Los treinta cañones empleados en la altura escupían a torrentes la mortífera metralla. Concha, con gesto de rabia y ronco acento imperioso, daba órdenes y más órdenes. La formidable Artillería logró al fin contener el ímpetu de los valientes realistas, obligándolos a buscar el refugio de sus trincheras. Por segunda vez treparon nuestros soldados con increíble arrojo por las fragosidades de Murugarren y Muru, y de nuevo fueron atajados en su avance. Descompuestos retrocedieron hasta la carretera. Pero los cañones, vomitando fuego, pusieron nuevamente a raya a los bravos batallones de don Carlos. En tanto, hacia Zurucuáin y por las líneas Villatuerta-Arandigoyen y Murillo-Grocín, oíamos fuerte tiroteo. Eran las columnas allí destacadas, que entretenían a una parte de la legión absolutista hasta que se les ordenase realizar acción más decisiva.

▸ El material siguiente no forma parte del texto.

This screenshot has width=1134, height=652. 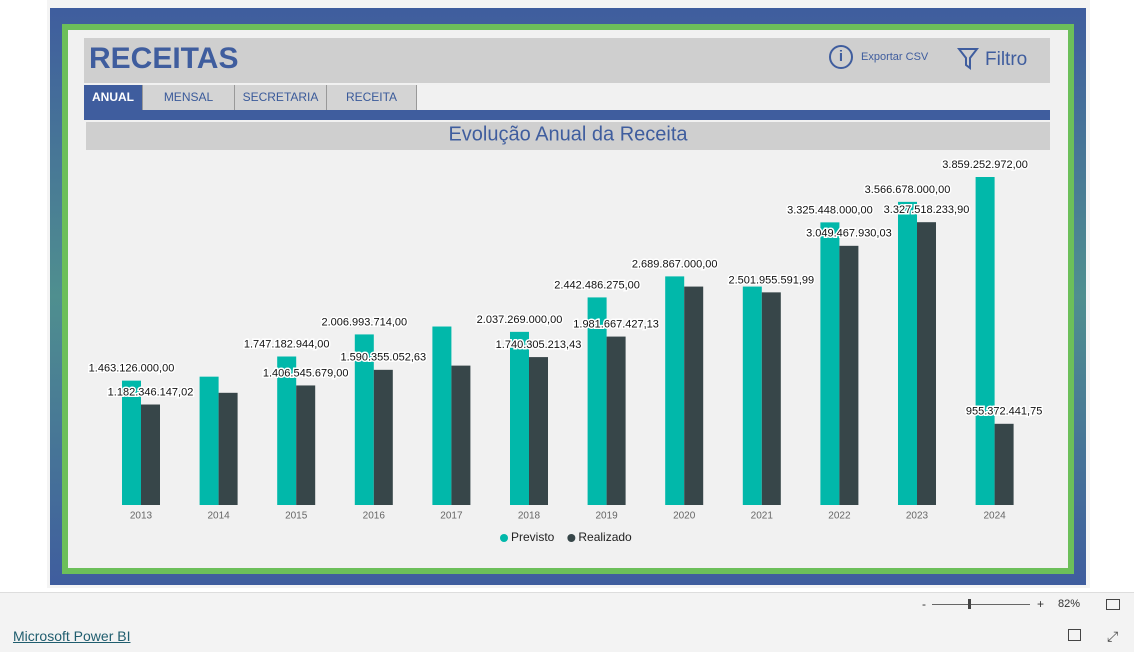 I want to click on data-label: 1.981.667.427,13, so click(x=616, y=324). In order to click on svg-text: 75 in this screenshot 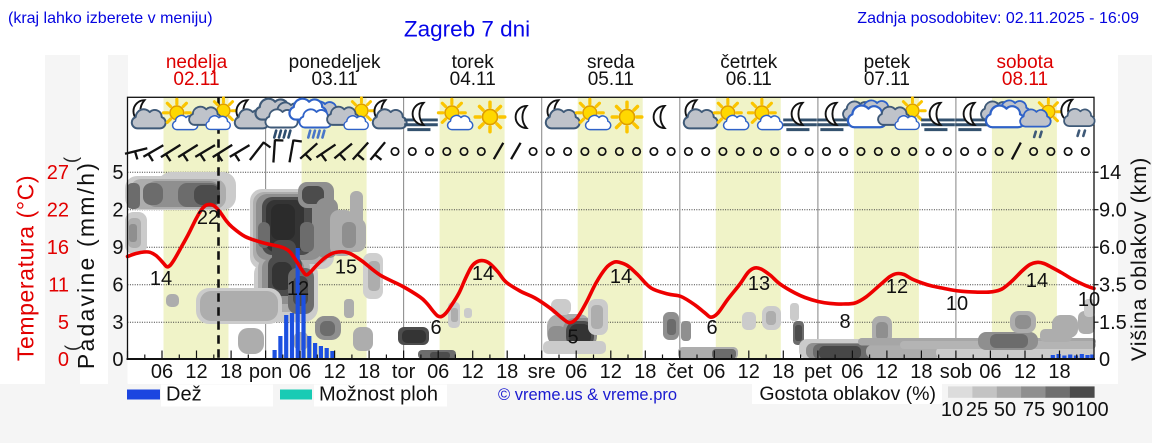, I will do `click(1034, 410)`.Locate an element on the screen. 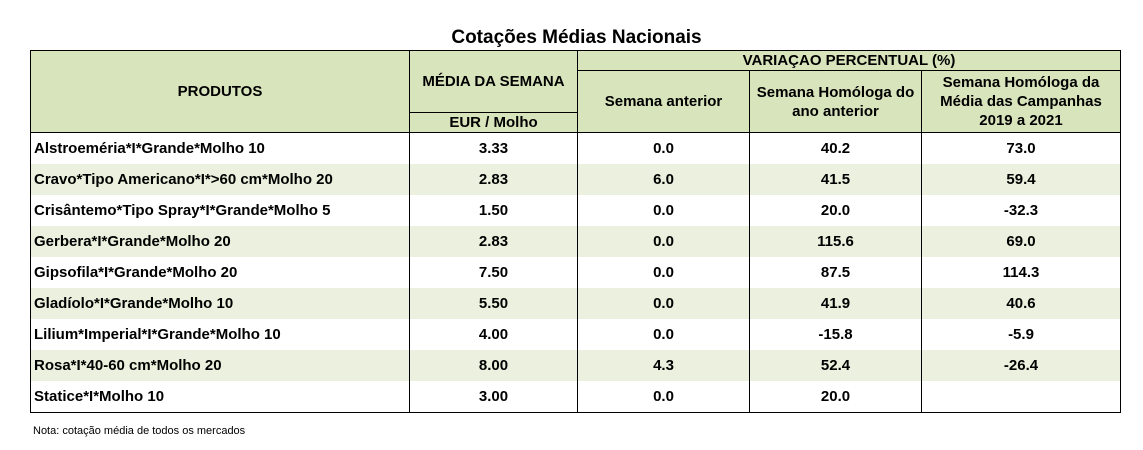 The width and height of the screenshot is (1143, 450). cell-semana-homologa: 52.4 is located at coordinates (836, 366).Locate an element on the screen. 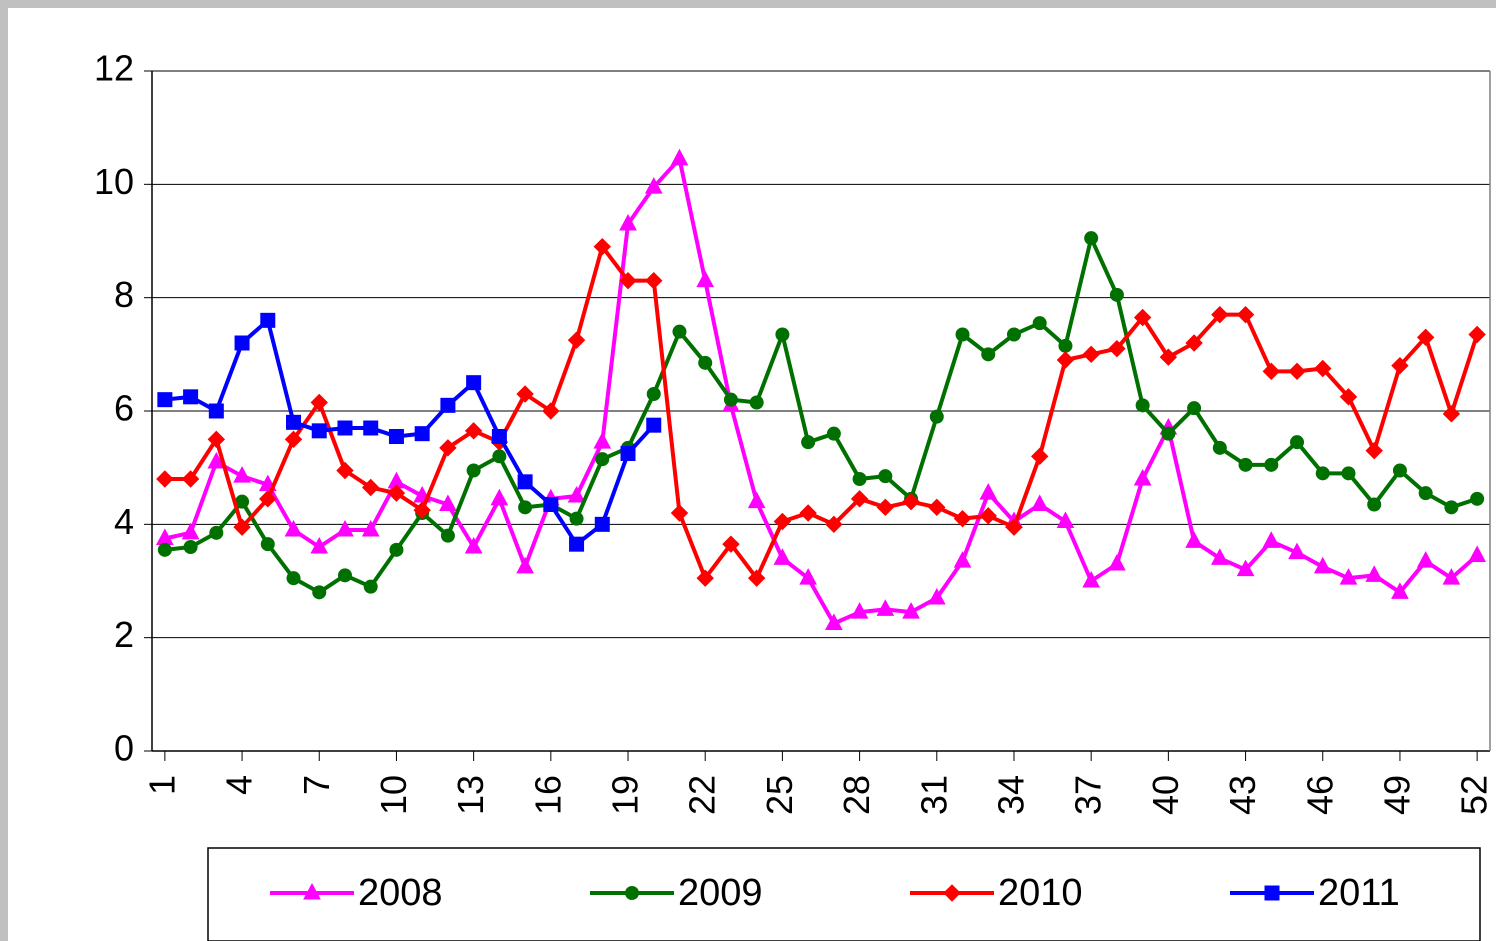 The width and height of the screenshot is (1496, 941). x-tick-label: 7 is located at coordinates (316, 785).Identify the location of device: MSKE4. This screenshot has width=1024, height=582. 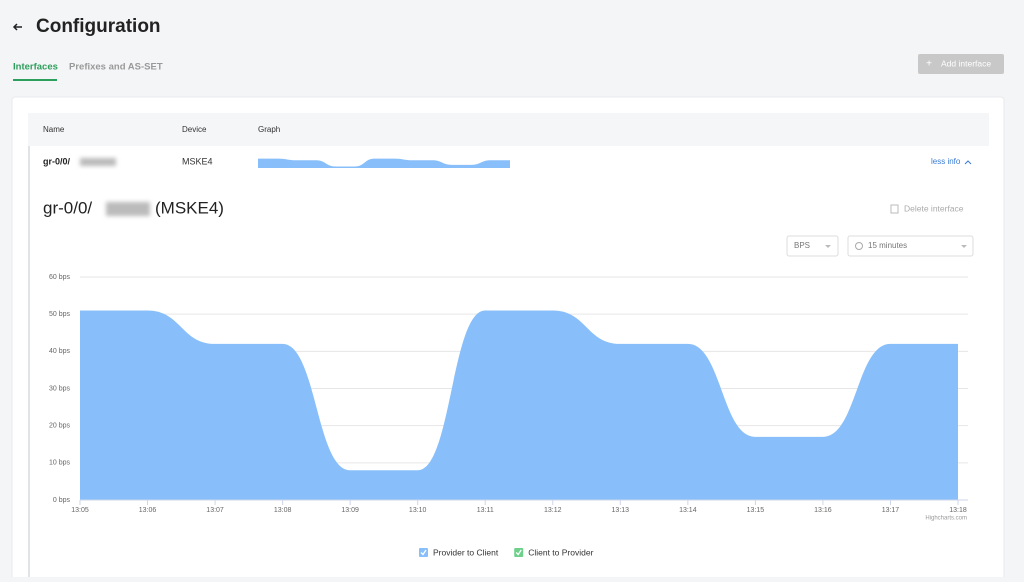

Atento a los incidentes de la lucha, el General en Jefe ordenó que las columnas de Reyes, Blanco y Beaumont se concentraran en una sola. La concentración tardó en efectuarse por estar harto diseminadas estas fuerzas. Pasaba el tiempo, caía la tarde, la artillería empezaba a sentir escasez de municiones, apuntaban en nuestro Ejército síntomas de desaliento, y el combate seguía sin resultado práctico.


Cansado de esperar a los batallones del General Reyes, se decidió Concha a intentar el esfuerzo supremo. Dejó los tres Regimientos de Caballería en la altura donde estaban emplazados los cañones, para que protegiesen esta posición y aseguraran el flanco derecho. Llevose consigo los dos batallones de Infantería y con ellos se unió a los diez y ocho que acababan de reconcentrarse. Al frente de estas fuerzas se lanzó al asalto, cuando ya el sol, enrojeciendo las nubes de Occidente, se hundía en el horizonte. Arreció el combate con creciente furia. Las tropas de Reyes no llegaban. Concha enviábale de continuo órdenes apremiantes para que acudiera pronto en apoyo de sus movimientos. Y decidido a jugar el todo por el todo, ascendió al frente de sus tropas hacia las trincheras carlistas."